Stored data entries:

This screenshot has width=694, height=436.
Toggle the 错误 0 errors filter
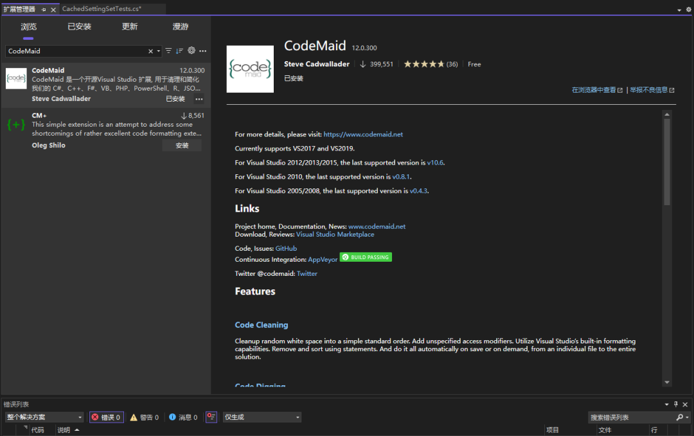106,417
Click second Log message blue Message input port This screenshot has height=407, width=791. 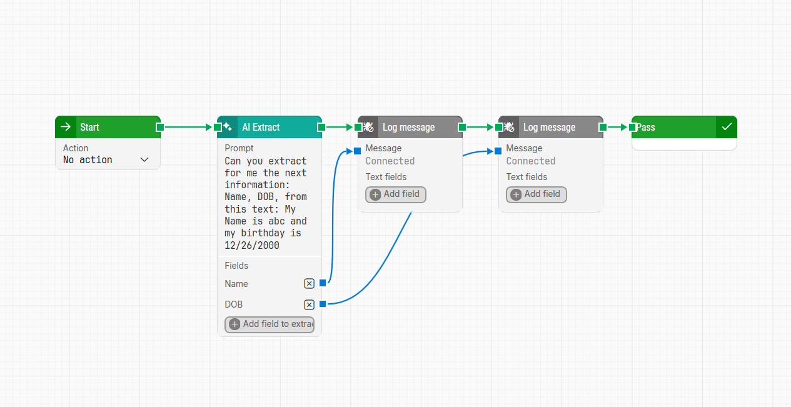[498, 151]
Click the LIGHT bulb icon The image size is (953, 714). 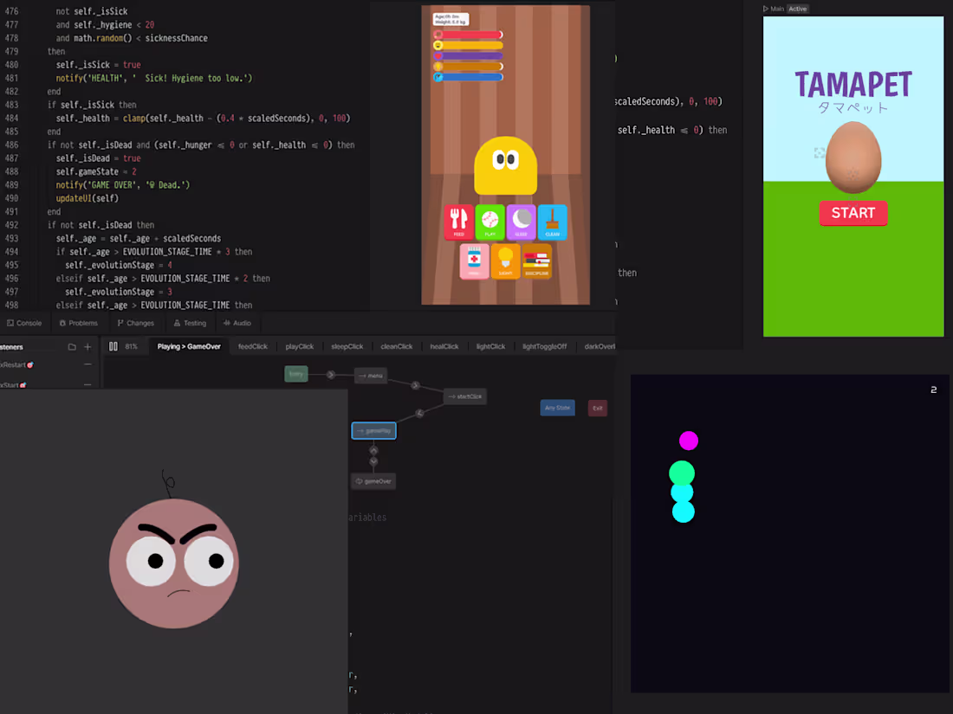[x=505, y=261]
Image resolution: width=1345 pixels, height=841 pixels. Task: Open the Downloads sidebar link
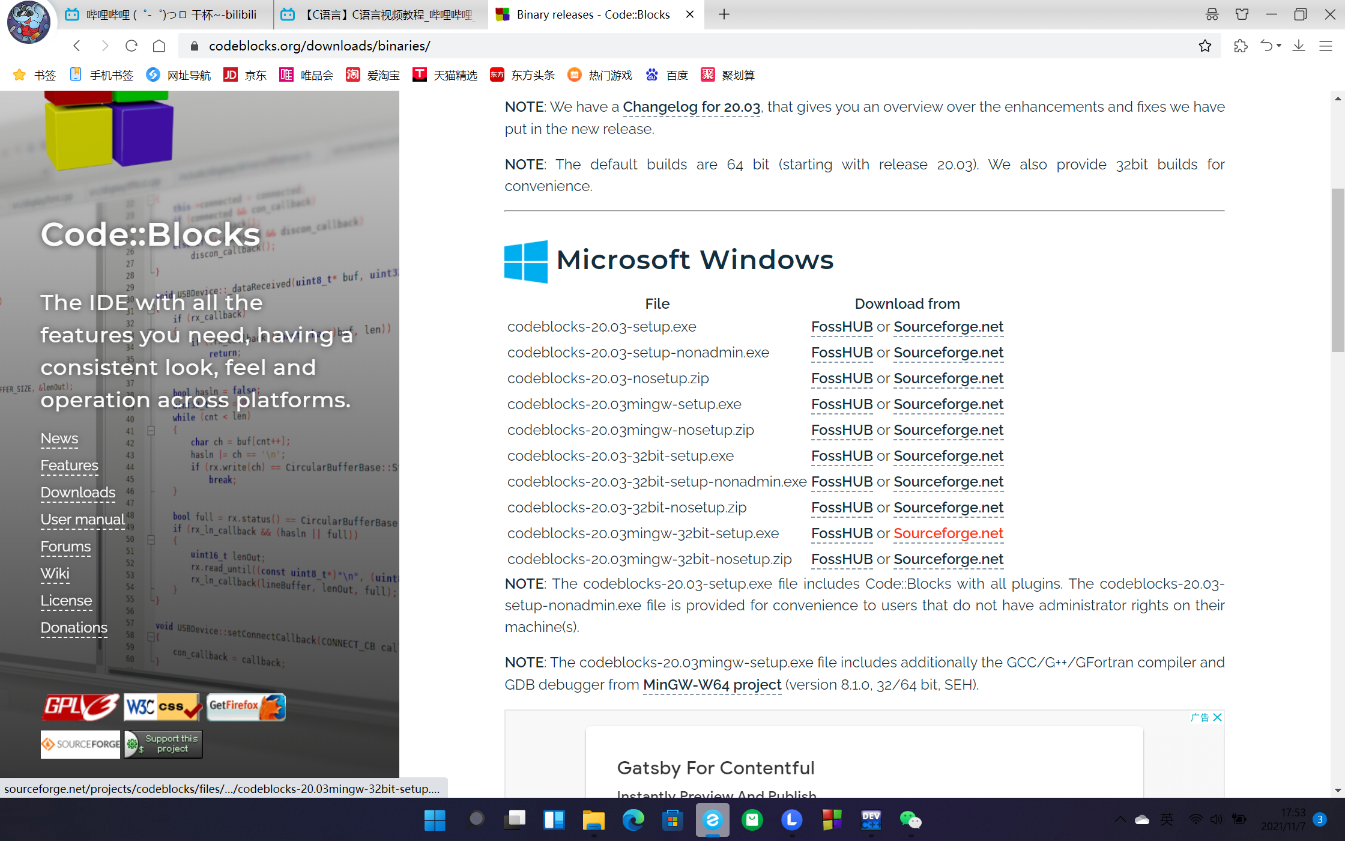pos(78,493)
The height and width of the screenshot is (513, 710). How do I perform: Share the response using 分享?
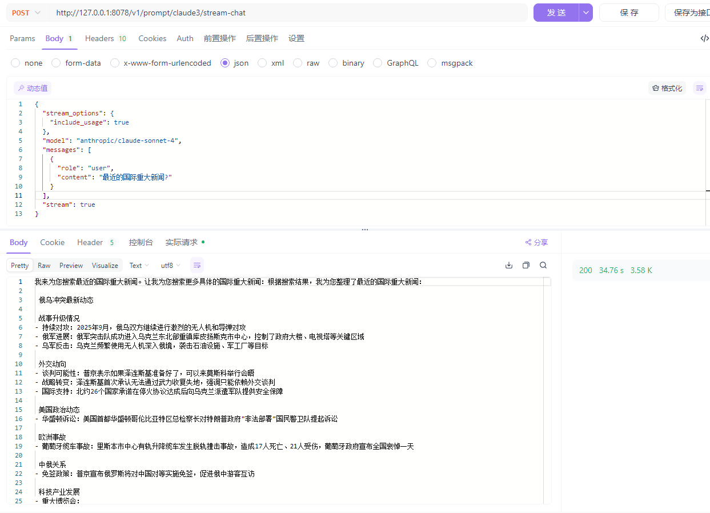click(x=536, y=242)
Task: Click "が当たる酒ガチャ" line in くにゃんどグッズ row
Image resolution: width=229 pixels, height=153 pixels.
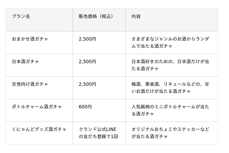Action: click(150, 136)
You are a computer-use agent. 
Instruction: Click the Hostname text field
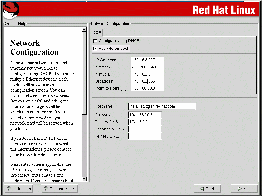coord(162,106)
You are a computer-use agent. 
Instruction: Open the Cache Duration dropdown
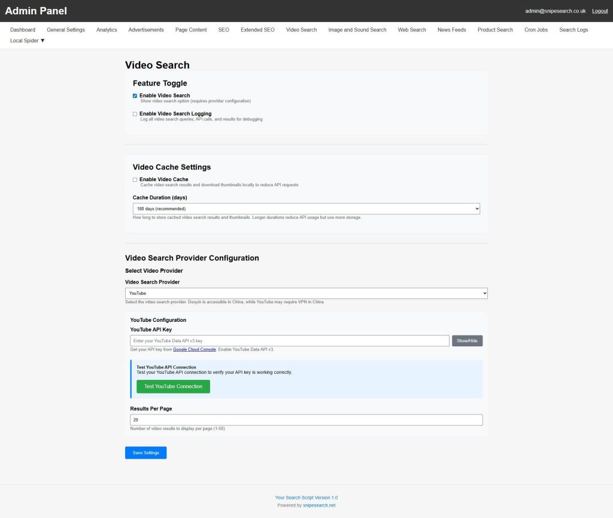pyautogui.click(x=306, y=209)
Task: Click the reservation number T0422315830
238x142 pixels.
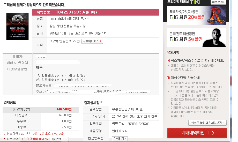Action: pyautogui.click(x=70, y=12)
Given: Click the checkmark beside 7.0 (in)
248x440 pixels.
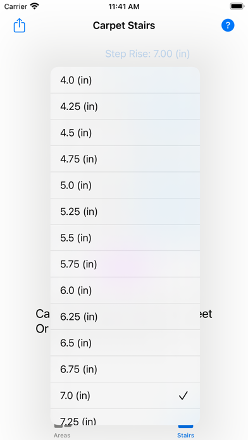Looking at the screenshot, I should (x=183, y=396).
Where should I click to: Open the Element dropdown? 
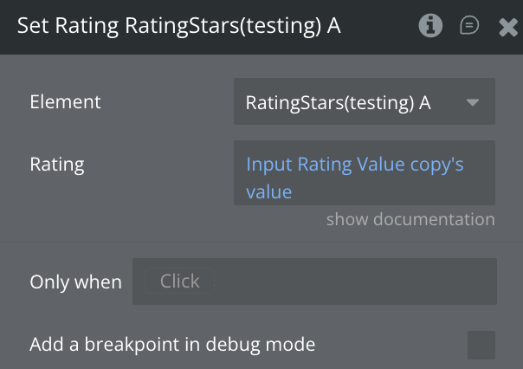[x=364, y=102]
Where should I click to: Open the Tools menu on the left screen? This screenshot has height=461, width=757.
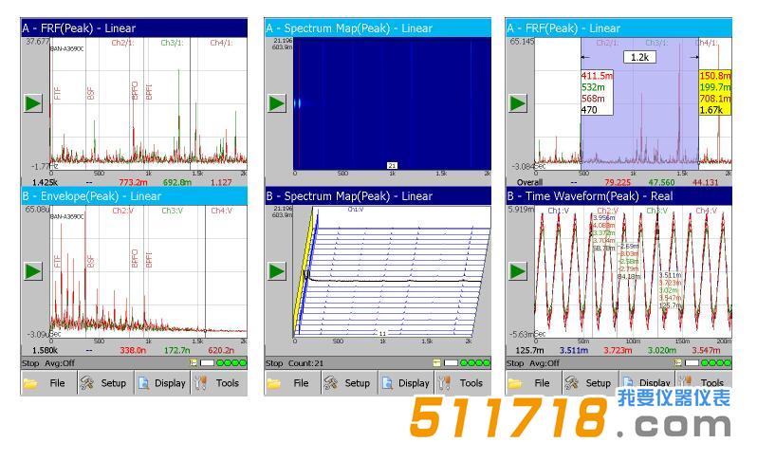point(218,383)
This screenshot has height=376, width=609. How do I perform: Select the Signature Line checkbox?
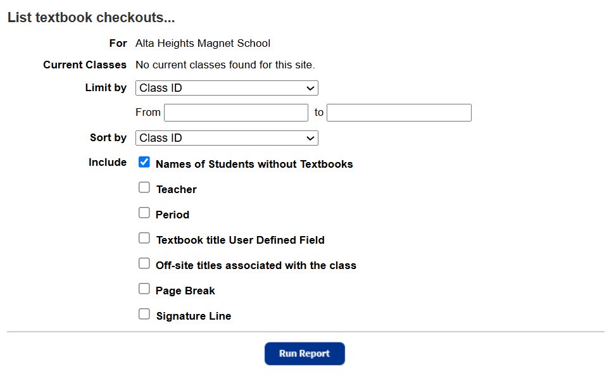tap(144, 315)
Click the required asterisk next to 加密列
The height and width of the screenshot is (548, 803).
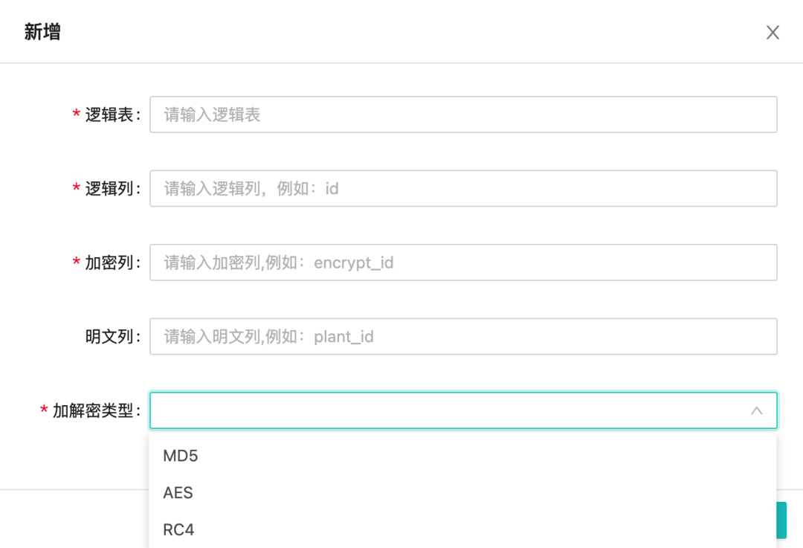(x=77, y=263)
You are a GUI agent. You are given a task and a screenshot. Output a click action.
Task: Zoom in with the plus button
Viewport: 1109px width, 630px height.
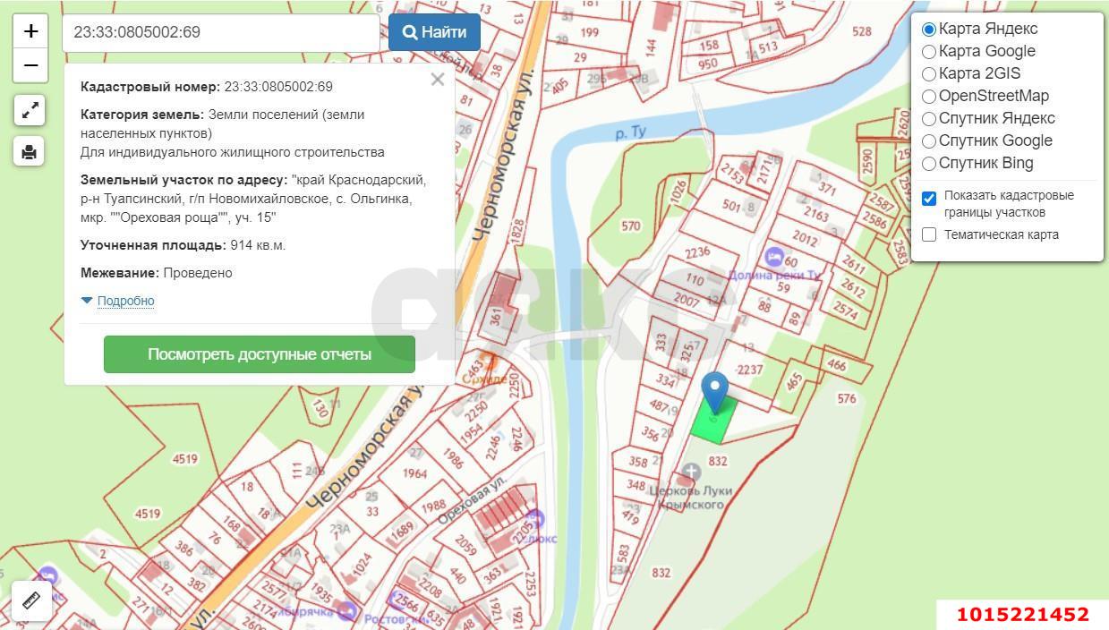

Exercise: Output the span from the line with "Task: Click the" through the last line of the data, inclusive and exact, and omit every picture.

Final answer:
Task: Click the reservation number T0422315830
238x142 pixels.
Action: pyautogui.click(x=70, y=12)
Given: Click the checkmark beside 7.0 (in)
248x440 pixels.
Looking at the screenshot, I should (x=183, y=396).
Where should I click to: Open the Element dropdown? 
[x=364, y=102]
Where should I click to: Open the Tools menu on the left screen? This screenshot has height=461, width=757.
point(218,383)
This screenshot has height=376, width=609. How do I perform: Select the Signature Line checkbox?
tap(144, 315)
Click the required asterisk next to 加密列
The height and width of the screenshot is (548, 803).
(x=77, y=263)
You are a GUI agent. You are given a task and a screenshot. Output a click action.
Task: Zoom in with the plus button
Viewport: 1109px width, 630px height.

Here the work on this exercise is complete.